Now don’t misconstrue my meaning; I’m sure you don’t sit down with an evaluation sheet and check off how you’re feeling and how you’re being challenged or not in your present job. However, I do believe that like me, you recognize in yourself positive or negative moods and feelings as you prepare to leave home for work. As you go about your day, you’re probably pretty in tune with your emotions; whether you feel stressed, overwhelmed, happy, valued and in the end content with how things are.
If you are happy in your job, you decide to keep doing what you’re currently doing and you stay. If however you find you’re not as happy and content as you’d like to be, you have two choices; continue with the job as it is and be unhappy or change something up and then evaluate your happiness once the change has occurred. This process is true not just of your work happiness and career choice but of many things in life.
As much as we all want a measure of happiness with the work we do, the employer we work for and the products or services we produce, there does come a time when upon reflection, we opt for change. If the urge for change is dramatic – such as loathing the work we do or having an ethical or moral conflict with the products we contribute to make and distribute, we have a much easier time rationalizing and justifying to ourselves giving up that job or career to look for another which is a better fit. If on the other hand our motivation for looking for another job is only slight; the money is good, the benefits are good, the people around us are good – we’re just not being mentally challenged – we might stick it out longer than we should and look for another job with less urgency.
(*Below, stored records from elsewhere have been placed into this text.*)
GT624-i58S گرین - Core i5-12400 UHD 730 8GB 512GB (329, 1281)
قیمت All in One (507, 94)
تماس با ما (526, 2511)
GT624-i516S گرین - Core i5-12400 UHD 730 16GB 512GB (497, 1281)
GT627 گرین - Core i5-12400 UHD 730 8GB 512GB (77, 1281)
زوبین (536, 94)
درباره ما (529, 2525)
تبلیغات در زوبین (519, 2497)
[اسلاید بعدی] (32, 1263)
Remember that looking for another job is a natural activity; looking for a career in another field altogether is also something that many people encounter at least once in their lifetime and sometimes two or three times.
Your interests and needs change as you evolve and age. What you may have found uninteresting and boring in your early years you may come to appreciate and seek out later in life. As an older adult, your skills will have increased with experience and where you may find your quicker to grasp the bigger picture of things in the workplace, you may also find as you age that your body reacts differently to the demands of the job you once performed with ease.
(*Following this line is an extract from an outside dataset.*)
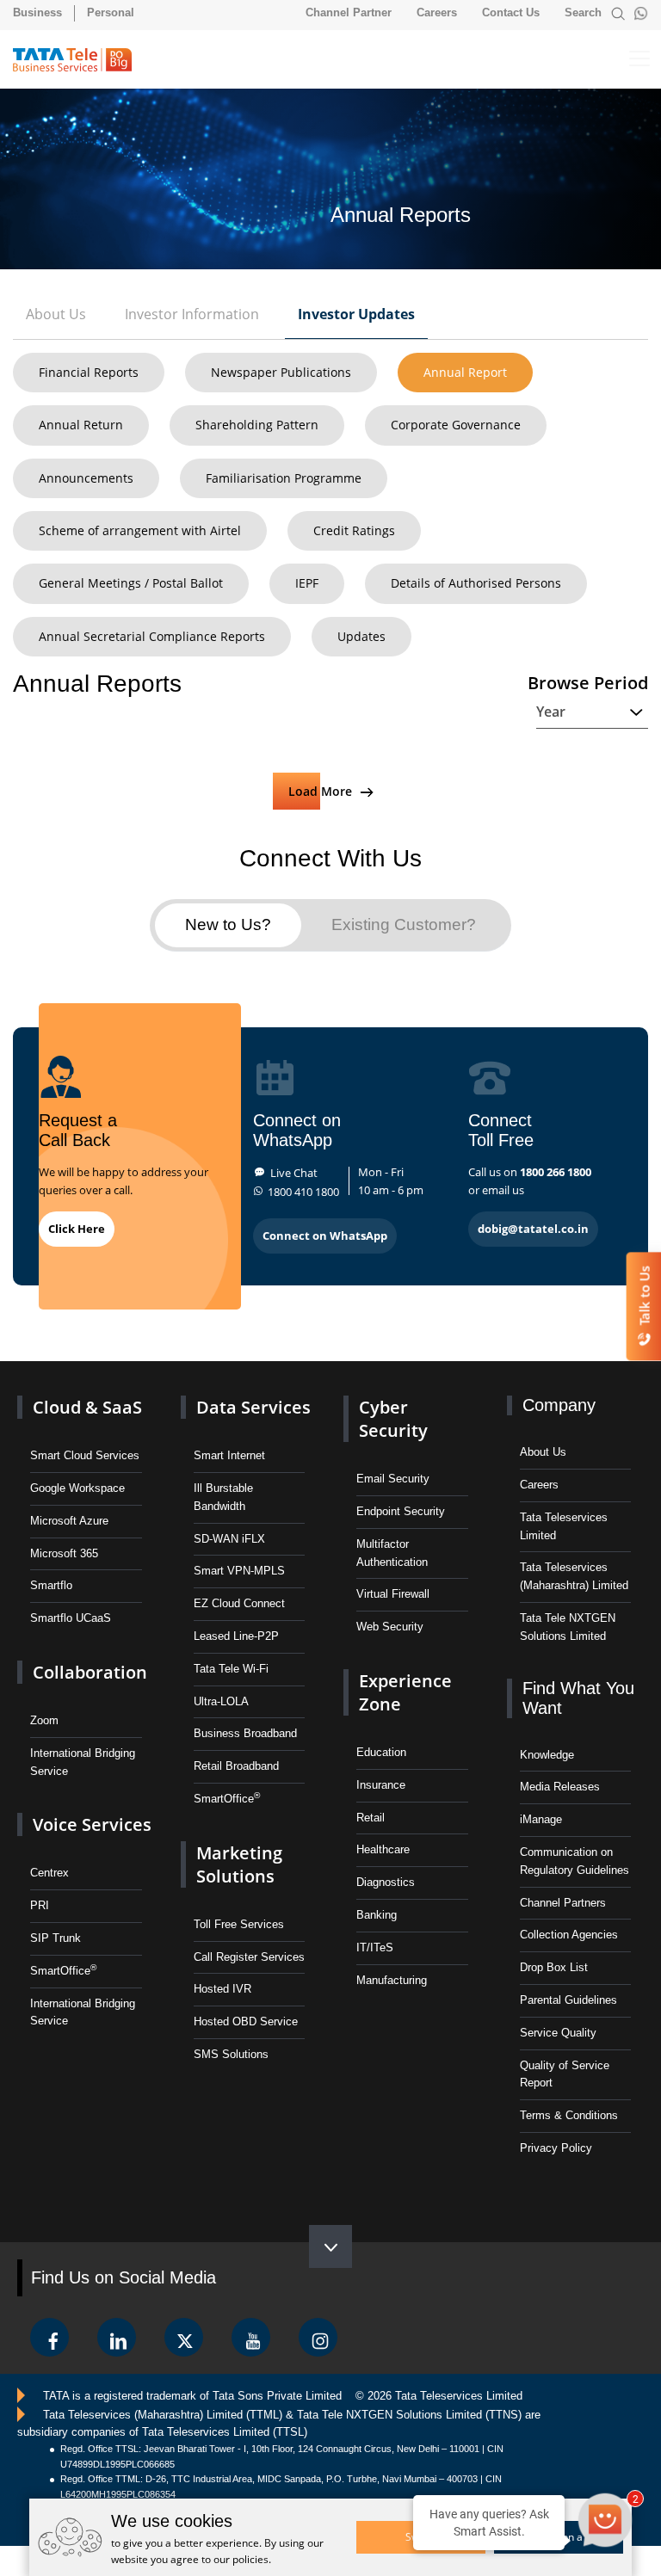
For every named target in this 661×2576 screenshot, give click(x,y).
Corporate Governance (456, 424)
Let me ask you a question. If you could change jobs right now and you’d maintain the same wages as the job you currently hold or receive an increase in wages, would you stay where you are or would you move on? If the answer comes quickly with a resounding yes, then it may be that financial security is a key barrier to finding your true happiness when it comes to the work you do. Unfortunately, there are many people who, fearful of the transition period from one job to another and the lack of income that they envision if things take longer than expected, stay in jobs they’ve long since if ever felt any real passion for.
For this reason, it’s a cracker of an idea to set aside each pay period a small percentage of your income as a contingency fund for just such a time when you move from one job to another. Suppose you had enough to live on comfortably for 6 months say. If you grew increasingly disinterested in your job, you’d be less stressed quitting the one to search full-time for another with funds to cushion the transition period, and you’d be motivated to find work before the funds run out.
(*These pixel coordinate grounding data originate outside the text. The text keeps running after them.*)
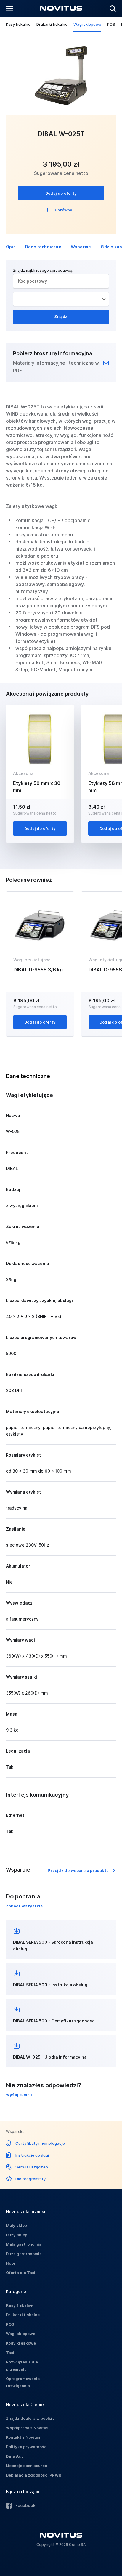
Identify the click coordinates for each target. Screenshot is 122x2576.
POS (111, 24)
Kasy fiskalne (18, 24)
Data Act (14, 2456)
Of course you don’t always need to quit one job before finding another. Many folks are well equipped to do their full-time job while they actively look for another to replace it. If you can handle this addition and not have your current work suffer in any way then it may be wise to do so. On the other hand, if you find you’re exhausted and have no energy to look for meaningful work after your existing job concludes for the day, you might be better suited to quit the one, then after a week to clear your head, move at full speed and look for another.
Possibly the worse thing you can do for the company who now employs you, your own mental health and those who surround you in your personal life is in fact what so many people end up doing; staying in a job where you’re losing your enthusiasm. Holding on for the income while losing your happiness is a bad trade-off.